But now the NFL, which apparently had veto power on whom NBC gets to put in that chair, said, “Nah, no thanks. We want Al.” So now what does the 49 year-old Queens native do, and how does 71 year-old Al Michaels (and we assume, Cris Collinsworth) feel about having his work load doubled? We kinda think Al enjoyed his relatively cush life with Tuesday through Friday free back in Bel Air.

To be fair, Thursday Night Football is only five games per season. CBS also has a 5-game TNF package and the NFL makes its No. 1 team of Jim Nantz and Phil Simms call those. The difference is that Nantz and Simms do Sunday afternoon games and are given a reduced workload on the weekends before their Thursday night games. Michaels and Collinsworth, who work the No. 1-rated show in prime time on Sunday nights, will not be given that option.

The weirdest thing is that Tirico is no neophyte or maverick. He’s not only the consummate professional, but the consummate corporate guy. He never editorializes in any fashion against the establishment, and he’s in his prime. It’s as if the NFL went out of its way to remind NBC who’s the boss (which was an ABC show, but you know…).

So now Sean McDonough has Tirico’s old MNF gig while Tirico, who co-hosted the closing ceremony with Mary Carillo* (*the best) and Ryan Seacrest last night, may not be hosting a sporting event in prime time for at least two years (Pyongyang). What’s he going to do at NBC? American Ninja Warrior? Notre Dame games?

Tirico loves/lives to work. Now he’s not going to be doing college hoops with his buddy Dan Dakich and he’s not going to be doing NFL? And no World Cup? I would not want to be his agent right now; those phone calls must be hot lava.

5.  The Max Factor

Redfield, a senior, has NFL talent, but where will he play next?

It’s officially Notre Dame football season, as Brian Kelly paid the school’s annual tax to the “If you’re gonna talk the talk” gods.
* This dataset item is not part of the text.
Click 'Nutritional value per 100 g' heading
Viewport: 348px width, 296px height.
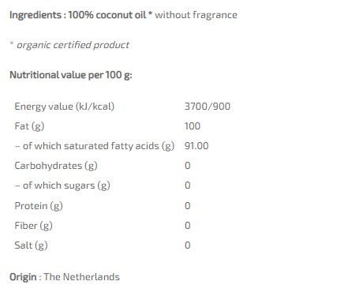coord(71,75)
Over the weekend six Notre Dame football players were arrested in two separate incidents and the most experienced (talented?) of them, two-year starter at safety Max Redfield, was dismissed.

On Friday night Redfield, linebacker Te’Von Coney, frosh wide receiver Kevin Stephenson,  DB Ashton White and sophomore running back Dexter Williams were headed south on U.S. 31 (for lack of a true north-south interstate in Indiana, you get his highway that winds through towns and where speed limit changes abound) and pulled over for speeding. Inside the car cops, with the help of a drug-sniffing dog named Cartoush, found weed and worse, an unregistered handgun. Redfield copped to the handgun.

Meanwhile, outside the Linebacker Lounge, which is literally a stone’s throw southeast of campus, DB Devin Butler got into a shoving match with a cop as he was dealing with some agitated females (was he the source of the agitation?) and was arrested for assault of an officer. He has been suspended indefinitely.

Max Redfield and Alize Jones (academics). Two starters gone for the season. That’s about the going rate in South Bend, prior to injuries.

Music 101

Take It Easy On Me

“Little River Band” is an Aboriginal phrase that translates roughly to “Styx.” Or maybe “Eagles.” This Aussie band had a string of radio-edible better-than-average hits in the late ’70s and early ’80s whose melodies still invade my mind from time to time: “Reminiscing,”   “Cool Change,” “Lady,” “Lonesome Loser,” “Help Is On Its Way” and this song. LRB never had a No. 1 hit, but all of those songs spent at least 18 weeks on the charts and all but one cracked the top 10.

Remote Patrol

Stranger Things


A boy goes missing in Hawkins, Indiana, in the early 1980s. The town is also the site of a government lab. Then a local diner owner is fatally shot. And a teenage girl disappears. What’s going on?

Take a few ingredients from X-Files, Stand By Me, The Goonies and even E.T. and Poltergeist, and you have Stranger Things, which is more than just its iconic logo. Don’t want to oversell it, but it’s good. The young actors who play Eleven and Mike are phenomenal.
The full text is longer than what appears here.